> [Task details] Write out again, exactly as they stand, the line that includes "This screenshot has width=1512, height=785." and all remaining lines of the entries.
*-*-*
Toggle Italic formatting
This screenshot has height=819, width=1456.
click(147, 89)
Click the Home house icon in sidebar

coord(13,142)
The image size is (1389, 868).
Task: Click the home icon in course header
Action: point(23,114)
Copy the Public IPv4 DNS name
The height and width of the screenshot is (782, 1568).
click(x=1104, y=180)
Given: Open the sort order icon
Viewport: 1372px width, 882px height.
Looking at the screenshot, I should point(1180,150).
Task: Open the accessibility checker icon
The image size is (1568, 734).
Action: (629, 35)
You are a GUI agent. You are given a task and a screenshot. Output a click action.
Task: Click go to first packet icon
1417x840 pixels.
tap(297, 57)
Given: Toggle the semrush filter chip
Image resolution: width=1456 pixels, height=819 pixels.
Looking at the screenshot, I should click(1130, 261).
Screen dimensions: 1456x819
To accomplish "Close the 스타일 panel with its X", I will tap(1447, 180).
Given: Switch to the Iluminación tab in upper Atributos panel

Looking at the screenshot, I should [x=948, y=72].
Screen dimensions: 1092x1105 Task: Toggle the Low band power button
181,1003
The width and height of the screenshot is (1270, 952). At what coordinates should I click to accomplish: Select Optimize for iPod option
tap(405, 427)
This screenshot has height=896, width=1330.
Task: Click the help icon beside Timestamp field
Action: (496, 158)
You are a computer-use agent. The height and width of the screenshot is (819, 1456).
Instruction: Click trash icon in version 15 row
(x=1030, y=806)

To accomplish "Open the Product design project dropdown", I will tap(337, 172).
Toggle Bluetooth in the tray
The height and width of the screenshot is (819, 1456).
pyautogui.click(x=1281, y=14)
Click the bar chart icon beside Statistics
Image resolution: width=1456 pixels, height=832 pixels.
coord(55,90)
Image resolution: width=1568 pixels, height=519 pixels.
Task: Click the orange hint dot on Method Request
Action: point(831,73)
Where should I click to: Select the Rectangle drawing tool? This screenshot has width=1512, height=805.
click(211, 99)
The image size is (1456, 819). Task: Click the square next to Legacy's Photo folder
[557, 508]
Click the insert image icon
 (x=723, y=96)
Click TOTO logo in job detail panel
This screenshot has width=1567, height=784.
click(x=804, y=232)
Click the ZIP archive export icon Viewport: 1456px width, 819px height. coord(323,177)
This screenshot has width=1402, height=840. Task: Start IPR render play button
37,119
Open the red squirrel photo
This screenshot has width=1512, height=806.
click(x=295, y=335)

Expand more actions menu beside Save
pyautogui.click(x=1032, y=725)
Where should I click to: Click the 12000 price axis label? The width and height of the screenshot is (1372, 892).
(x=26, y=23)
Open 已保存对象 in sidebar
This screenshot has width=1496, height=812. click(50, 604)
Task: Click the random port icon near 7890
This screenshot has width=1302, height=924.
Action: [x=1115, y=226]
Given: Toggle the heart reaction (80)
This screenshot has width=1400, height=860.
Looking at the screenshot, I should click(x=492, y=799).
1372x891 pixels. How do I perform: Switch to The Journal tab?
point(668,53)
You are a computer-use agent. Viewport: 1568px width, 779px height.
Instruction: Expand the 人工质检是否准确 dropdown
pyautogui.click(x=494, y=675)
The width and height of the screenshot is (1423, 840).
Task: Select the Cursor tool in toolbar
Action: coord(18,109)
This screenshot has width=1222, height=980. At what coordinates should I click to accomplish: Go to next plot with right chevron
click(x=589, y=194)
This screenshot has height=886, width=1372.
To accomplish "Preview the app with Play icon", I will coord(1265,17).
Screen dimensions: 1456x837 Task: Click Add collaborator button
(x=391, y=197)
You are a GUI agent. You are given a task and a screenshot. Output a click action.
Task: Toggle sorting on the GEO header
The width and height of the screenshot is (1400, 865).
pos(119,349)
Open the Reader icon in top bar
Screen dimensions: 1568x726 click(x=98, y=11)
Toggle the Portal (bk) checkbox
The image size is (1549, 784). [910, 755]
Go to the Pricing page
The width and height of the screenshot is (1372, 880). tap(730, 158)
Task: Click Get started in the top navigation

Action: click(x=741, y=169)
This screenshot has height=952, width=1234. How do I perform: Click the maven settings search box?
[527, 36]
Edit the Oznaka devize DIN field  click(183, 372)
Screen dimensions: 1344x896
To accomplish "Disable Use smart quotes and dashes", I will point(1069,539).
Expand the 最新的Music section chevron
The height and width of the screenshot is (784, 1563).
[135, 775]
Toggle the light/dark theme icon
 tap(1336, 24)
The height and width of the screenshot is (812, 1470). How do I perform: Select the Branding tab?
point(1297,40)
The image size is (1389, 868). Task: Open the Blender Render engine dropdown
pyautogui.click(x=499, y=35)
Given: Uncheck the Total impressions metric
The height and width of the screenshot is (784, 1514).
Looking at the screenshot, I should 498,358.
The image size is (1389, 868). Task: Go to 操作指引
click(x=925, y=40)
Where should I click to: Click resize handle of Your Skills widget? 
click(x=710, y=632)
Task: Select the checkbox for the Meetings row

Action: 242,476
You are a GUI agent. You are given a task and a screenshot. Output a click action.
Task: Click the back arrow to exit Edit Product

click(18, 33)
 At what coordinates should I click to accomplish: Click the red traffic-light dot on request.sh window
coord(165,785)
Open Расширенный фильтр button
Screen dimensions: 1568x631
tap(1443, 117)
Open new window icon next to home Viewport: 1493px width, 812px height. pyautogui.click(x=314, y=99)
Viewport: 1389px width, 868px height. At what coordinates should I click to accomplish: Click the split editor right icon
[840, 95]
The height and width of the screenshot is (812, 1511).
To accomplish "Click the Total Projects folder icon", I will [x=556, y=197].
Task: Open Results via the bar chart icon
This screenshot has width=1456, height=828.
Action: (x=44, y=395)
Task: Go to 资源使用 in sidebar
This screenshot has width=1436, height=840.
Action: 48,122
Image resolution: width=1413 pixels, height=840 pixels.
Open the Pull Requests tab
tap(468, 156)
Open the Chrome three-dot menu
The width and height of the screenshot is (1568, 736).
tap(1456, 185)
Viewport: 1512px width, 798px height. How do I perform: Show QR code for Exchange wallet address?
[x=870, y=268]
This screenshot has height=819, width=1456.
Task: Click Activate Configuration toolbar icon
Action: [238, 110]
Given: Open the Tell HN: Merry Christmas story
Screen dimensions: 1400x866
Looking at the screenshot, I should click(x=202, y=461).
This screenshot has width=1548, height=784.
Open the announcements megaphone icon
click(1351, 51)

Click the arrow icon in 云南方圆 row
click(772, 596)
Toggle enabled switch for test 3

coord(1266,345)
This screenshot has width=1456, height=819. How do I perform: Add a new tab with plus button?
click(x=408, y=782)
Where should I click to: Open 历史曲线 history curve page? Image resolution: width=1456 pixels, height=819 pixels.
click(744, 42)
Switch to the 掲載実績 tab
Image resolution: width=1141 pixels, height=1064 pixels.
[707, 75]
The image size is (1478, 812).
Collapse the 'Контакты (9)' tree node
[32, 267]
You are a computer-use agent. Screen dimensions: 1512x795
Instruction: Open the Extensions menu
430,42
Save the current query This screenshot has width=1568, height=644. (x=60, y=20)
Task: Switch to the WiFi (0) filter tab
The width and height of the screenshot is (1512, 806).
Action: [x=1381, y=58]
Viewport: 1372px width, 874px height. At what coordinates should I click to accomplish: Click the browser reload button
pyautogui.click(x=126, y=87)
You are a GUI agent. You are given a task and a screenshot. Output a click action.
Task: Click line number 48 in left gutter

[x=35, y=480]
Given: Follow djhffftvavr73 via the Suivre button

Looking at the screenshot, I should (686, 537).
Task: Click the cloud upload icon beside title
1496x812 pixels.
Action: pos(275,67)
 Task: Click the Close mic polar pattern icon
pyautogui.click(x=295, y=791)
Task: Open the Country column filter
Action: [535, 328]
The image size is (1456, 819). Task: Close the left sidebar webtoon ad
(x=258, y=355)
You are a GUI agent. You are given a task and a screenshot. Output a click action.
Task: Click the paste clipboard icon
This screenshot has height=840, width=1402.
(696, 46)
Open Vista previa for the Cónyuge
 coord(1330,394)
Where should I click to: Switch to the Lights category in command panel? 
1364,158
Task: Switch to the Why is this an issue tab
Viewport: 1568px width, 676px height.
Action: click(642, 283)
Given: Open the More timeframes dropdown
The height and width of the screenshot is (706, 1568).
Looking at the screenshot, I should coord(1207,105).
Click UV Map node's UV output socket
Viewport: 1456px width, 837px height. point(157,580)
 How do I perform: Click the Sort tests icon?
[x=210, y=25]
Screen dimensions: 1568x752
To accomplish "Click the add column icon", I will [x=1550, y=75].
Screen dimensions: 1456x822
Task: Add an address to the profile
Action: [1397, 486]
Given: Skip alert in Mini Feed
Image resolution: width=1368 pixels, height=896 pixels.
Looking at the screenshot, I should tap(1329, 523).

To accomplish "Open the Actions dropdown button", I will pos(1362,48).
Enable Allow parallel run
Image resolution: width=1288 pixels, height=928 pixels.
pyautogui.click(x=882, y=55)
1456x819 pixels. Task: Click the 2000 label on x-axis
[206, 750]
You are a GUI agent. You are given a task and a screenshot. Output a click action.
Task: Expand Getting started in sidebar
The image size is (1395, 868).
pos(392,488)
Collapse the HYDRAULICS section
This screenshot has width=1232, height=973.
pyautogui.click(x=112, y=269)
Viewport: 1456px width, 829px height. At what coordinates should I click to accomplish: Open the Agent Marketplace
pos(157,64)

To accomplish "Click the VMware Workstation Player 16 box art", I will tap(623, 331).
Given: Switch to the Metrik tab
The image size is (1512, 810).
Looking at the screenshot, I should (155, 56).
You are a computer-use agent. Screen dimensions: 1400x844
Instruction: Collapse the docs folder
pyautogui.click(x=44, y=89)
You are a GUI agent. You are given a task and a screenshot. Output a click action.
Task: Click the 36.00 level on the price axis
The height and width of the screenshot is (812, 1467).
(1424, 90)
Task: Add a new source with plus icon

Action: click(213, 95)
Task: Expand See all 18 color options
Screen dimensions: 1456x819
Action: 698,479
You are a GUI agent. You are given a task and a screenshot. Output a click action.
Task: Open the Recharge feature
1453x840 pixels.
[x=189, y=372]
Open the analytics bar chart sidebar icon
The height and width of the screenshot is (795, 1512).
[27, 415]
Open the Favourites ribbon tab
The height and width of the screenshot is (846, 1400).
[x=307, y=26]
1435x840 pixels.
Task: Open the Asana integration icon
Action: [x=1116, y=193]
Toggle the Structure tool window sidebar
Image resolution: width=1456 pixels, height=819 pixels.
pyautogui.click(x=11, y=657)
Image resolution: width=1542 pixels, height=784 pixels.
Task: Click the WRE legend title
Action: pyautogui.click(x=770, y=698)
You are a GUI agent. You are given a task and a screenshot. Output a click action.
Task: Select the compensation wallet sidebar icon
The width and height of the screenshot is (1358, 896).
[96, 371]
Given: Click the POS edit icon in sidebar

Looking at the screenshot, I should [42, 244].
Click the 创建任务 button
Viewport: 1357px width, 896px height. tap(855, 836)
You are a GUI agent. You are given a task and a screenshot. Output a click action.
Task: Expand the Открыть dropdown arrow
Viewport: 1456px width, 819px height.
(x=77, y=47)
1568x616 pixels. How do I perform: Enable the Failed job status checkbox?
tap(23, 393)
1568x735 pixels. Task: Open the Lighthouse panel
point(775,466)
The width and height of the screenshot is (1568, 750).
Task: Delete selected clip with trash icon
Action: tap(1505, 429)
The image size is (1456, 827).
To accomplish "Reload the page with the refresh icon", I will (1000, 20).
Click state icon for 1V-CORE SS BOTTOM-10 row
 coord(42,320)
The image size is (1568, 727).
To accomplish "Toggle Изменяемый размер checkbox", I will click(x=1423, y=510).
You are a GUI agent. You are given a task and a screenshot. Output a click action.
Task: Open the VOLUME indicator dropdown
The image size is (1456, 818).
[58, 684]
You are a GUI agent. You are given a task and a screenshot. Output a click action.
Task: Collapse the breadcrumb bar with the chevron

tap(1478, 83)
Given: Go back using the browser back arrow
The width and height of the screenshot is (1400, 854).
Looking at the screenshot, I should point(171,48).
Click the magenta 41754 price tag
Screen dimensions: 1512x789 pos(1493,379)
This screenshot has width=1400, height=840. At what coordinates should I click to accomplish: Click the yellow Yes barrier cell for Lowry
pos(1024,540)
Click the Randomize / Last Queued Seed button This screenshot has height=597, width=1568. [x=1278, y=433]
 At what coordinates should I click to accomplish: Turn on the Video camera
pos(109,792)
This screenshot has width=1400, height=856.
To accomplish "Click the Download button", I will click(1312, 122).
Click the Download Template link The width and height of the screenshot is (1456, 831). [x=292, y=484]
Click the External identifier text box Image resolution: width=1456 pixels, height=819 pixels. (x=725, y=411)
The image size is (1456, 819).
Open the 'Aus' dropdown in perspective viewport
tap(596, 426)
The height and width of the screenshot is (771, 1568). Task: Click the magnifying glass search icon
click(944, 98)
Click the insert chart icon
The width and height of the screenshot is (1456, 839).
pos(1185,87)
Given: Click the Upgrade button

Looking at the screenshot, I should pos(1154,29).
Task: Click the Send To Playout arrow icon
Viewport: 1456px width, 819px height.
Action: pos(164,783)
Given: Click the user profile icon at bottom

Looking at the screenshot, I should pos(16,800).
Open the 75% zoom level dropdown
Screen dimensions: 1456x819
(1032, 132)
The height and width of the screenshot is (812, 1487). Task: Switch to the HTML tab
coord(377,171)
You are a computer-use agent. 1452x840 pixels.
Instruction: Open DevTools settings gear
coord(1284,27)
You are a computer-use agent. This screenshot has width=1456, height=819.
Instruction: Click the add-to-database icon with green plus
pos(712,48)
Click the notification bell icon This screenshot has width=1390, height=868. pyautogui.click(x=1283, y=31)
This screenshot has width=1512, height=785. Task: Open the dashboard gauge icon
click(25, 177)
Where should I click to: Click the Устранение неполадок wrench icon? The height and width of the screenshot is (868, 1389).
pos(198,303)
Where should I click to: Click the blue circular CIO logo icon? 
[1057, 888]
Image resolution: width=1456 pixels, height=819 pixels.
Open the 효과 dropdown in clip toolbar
*-*-*
> [Final answer]
This screenshot has width=1512, height=785. Task: Open the dashboard gauge icon
click(25, 177)
Where should I click to: Click the Устранение неполадок wrench icon? The height and width of the screenshot is (868, 1389).
pos(198,303)
Where should I click to: Click the blue circular CIO logo icon? 
[1057, 888]
Image resolution: width=1456 pixels, height=819 pixels.
Open the 효과 dropdown in clip toolbar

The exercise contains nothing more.